◆ REQUIREMENT
Please reproduce the stretch of items from the line containing "Task: Select Identity registry in the sidebar" through the end of the items exactly as they appear.

◆ RECORD SET
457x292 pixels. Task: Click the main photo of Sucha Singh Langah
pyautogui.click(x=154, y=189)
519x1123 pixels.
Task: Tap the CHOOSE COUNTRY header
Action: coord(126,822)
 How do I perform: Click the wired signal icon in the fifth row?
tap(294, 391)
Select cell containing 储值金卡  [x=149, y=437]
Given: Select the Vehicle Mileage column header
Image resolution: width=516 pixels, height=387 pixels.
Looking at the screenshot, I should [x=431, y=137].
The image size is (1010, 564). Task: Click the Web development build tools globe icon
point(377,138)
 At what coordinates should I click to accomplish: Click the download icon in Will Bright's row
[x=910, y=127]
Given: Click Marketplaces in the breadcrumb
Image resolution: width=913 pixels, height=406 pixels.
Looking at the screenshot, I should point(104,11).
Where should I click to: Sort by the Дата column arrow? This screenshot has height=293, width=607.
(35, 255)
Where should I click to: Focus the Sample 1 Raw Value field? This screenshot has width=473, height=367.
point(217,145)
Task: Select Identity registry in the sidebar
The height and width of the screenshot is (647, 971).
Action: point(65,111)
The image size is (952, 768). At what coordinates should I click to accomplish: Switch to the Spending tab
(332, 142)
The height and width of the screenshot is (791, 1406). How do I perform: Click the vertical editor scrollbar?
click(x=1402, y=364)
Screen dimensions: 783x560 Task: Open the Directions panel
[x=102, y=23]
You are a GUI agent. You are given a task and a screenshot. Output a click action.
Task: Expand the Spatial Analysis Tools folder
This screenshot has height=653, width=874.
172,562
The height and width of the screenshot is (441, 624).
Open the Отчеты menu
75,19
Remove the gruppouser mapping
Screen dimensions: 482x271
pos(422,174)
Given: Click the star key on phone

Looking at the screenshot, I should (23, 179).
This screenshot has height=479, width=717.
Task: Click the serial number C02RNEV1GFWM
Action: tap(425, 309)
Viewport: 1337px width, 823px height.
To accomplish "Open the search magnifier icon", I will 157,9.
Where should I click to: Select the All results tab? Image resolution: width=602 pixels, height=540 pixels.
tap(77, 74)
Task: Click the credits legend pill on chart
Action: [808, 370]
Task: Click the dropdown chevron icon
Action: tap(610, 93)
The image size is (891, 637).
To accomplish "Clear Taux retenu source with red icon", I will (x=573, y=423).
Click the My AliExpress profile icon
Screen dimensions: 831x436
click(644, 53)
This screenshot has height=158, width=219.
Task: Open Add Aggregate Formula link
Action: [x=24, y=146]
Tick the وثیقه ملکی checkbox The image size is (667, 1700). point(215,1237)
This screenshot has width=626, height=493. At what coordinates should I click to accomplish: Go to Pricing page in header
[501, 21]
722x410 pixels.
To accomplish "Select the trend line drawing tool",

◆ SOLUTION
Task: Select Identity registry in the sidebar
The height and width of the screenshot is (647, 971).
Action: point(65,111)
The image size is (952, 768). At what coordinates should I click to accomplish: Switch to the Spending tab
(332, 142)
The height and width of the screenshot is (791, 1406). How do I perform: Click the vertical editor scrollbar?
click(x=1402, y=364)
Screen dimensions: 783x560 Task: Open the Directions panel
[x=102, y=23]
You are a GUI agent. You are given a task and a screenshot. Output a click action.
Task: Expand the Spatial Analysis Tools folder
This screenshot has height=653, width=874.
172,562
The height and width of the screenshot is (441, 624).
Open the Отчеты menu
75,19
Remove the gruppouser mapping
Screen dimensions: 482x271
pos(422,174)
Given: Click the star key on phone

Looking at the screenshot, I should (23, 179).
This screenshot has height=479, width=717.
Task: Click the serial number C02RNEV1GFWM
Action: tap(425, 309)
Viewport: 1337px width, 823px height.
To accomplish "Open the search magnifier icon", I will 157,9.
Where should I click to: Select the All results tab? Image resolution: width=602 pixels, height=540 pixels.
tap(77, 74)
Task: Click the credits legend pill on chart
Action: [808, 370]
Task: Click the dropdown chevron icon
Action: tap(610, 93)
The image size is (891, 637).
To accomplish "Clear Taux retenu source with red icon", I will (x=573, y=423).
Click the My AliExpress profile icon
Screen dimensions: 831x436
click(644, 53)
This screenshot has height=158, width=219.
Task: Open Add Aggregate Formula link
Action: [x=24, y=146]
Tick the وثیقه ملکی checkbox The image size is (667, 1700). point(215,1237)
This screenshot has width=626, height=493. At what coordinates should I click to accomplish: Go to Pricing page in header
[501, 21]
722x410 pixels.
To accomplish "Select the trend line drawing tool",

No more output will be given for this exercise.